PROBLEM REQUIREMENTS.
Within the records, find every line that includes the word "computer" and copy it.

DATASET EXTRACT below:

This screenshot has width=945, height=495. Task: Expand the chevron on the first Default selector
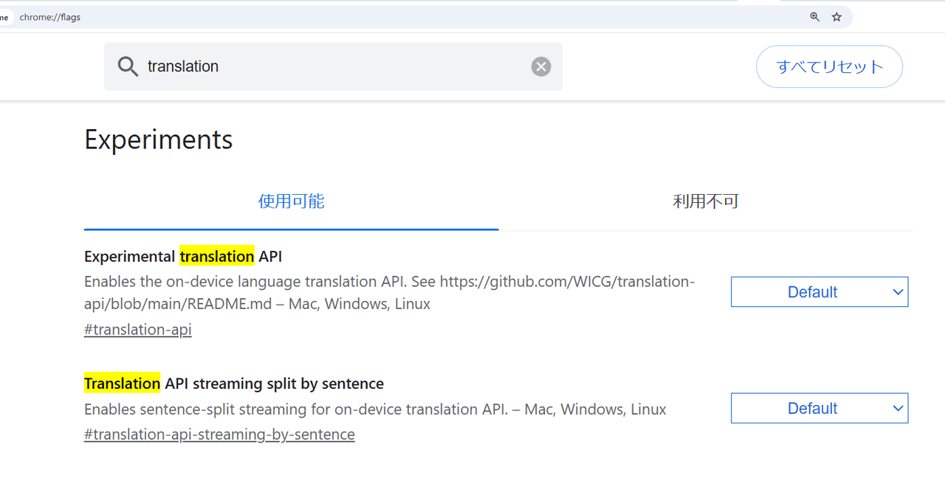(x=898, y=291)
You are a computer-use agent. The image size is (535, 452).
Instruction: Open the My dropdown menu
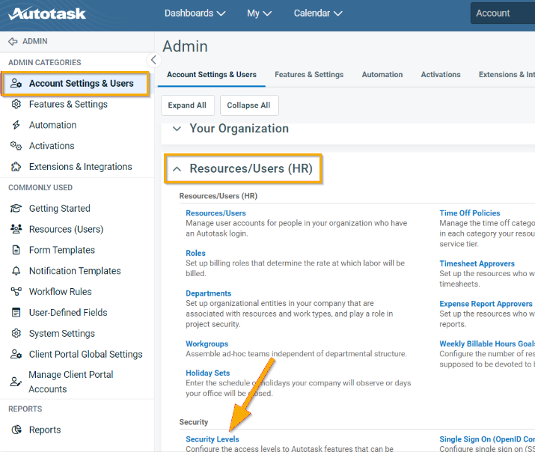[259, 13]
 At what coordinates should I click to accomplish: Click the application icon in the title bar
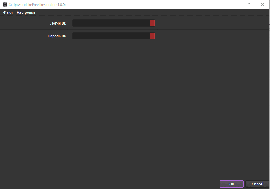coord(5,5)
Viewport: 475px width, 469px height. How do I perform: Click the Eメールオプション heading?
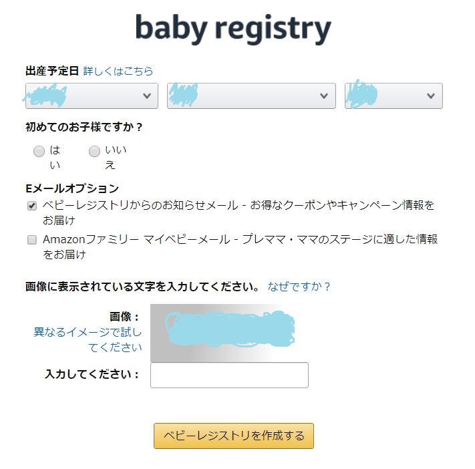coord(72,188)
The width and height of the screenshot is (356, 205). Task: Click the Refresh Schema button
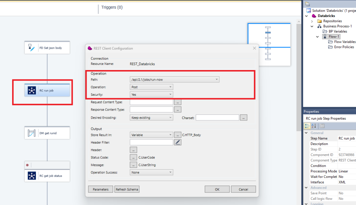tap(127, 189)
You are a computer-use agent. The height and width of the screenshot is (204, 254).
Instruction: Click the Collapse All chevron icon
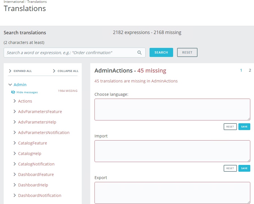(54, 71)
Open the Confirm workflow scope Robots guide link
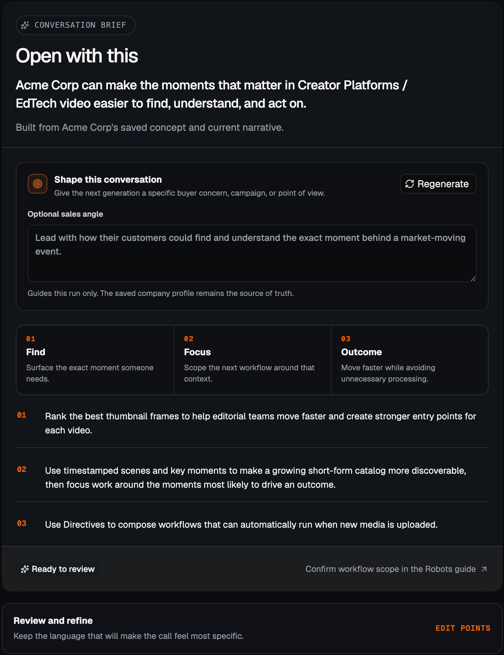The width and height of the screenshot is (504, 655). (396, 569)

End of DATASET EXTRACT.
DATASET EXTRACT below:

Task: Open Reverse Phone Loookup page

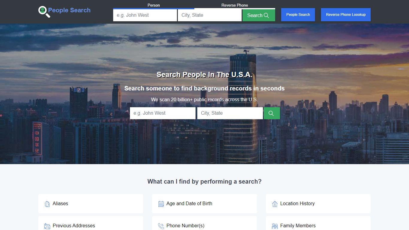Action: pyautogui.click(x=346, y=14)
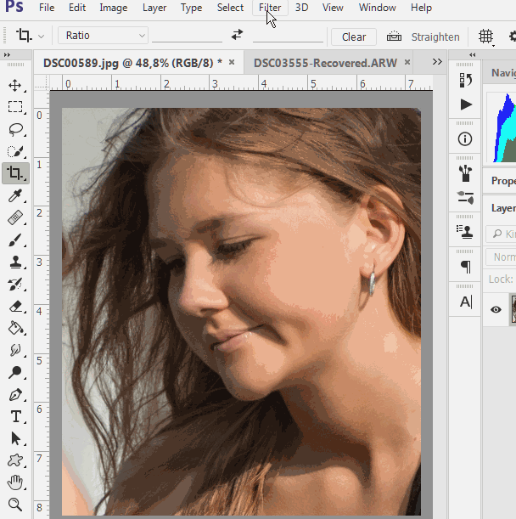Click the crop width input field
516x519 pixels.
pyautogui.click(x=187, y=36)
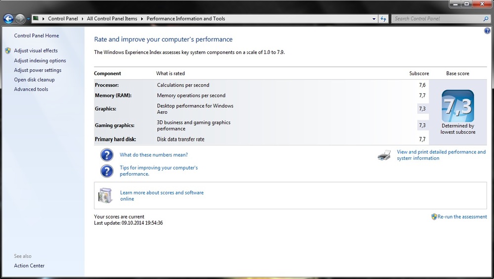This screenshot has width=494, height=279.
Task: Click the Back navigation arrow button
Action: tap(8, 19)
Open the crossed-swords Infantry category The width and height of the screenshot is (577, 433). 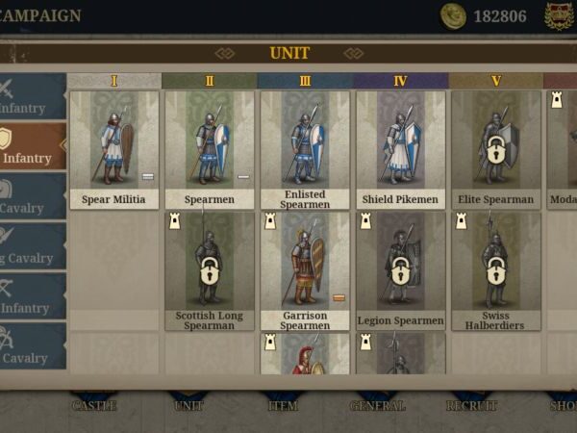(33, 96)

End of DATASET EXTRACT.
DATASET EXTRACT below:

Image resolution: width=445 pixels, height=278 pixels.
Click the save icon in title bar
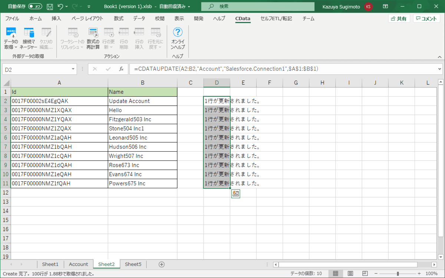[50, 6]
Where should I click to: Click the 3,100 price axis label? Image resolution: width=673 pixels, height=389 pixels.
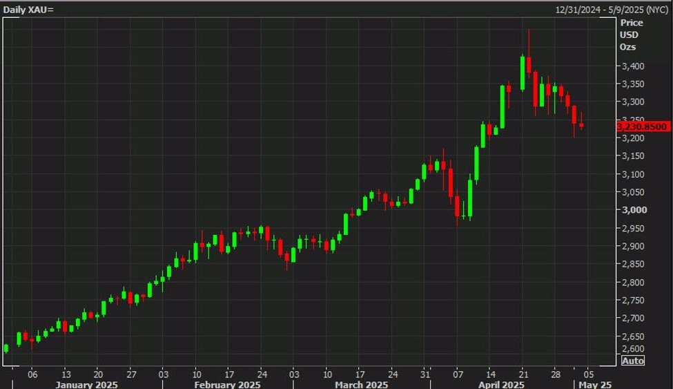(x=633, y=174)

End of DATASET EXTRACT.

RESPONSE AREA.
You are a computer-use agent. The image size is (535, 452).
You are a computer-use agent. The height and width of the screenshot is (204, 254).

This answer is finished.